From PR Fantasy To Folly
Pete lets the partners know that he is about to land a great cameo appearance for the agency in an upcoming NY Times Sunday Magazine feature on “hip agencies” in the advertising business. Pete’s cocky elevator speech is punctuated with his remark that the author of the article, Arthur, wants to interview only him about the agency. (This is a reference to an actual article written by Victor Navasky that ran on November 20,1966) I loved Roger’s comment leaving the elevator, “Welcome to Sterling Campbell Draper Pryce,” which was not lost on Bert Cooper.

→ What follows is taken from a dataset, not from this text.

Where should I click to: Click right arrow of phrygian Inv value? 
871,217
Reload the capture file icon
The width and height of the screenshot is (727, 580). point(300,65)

Being featured in the New York Times is a huge PR coup for an agency and it was particularly powerful in the Mad Men days. There was no internet, digital news services, or social media. Personal relationships were critical to obtaining high profile coverage. While the special feature that Pete is hoping for is wonderful, it is the weekday coverage in the Times advertising column that every agency person coveted. From 1966 until his death in 1988 the legendary Phil Dougherty wrote the advertising column for the New York Times. Phil was a highly respected, influential person in the ad business and a great guy. Coverage by Phil about an agency, one of its new campaigns, personnel changes, etc. could energize an agency and influence clients. Later on in my carer I was fortunate to be featured in a few of his columns. Phil could spot BS a mile away and probably would have sized up Pete very quickly.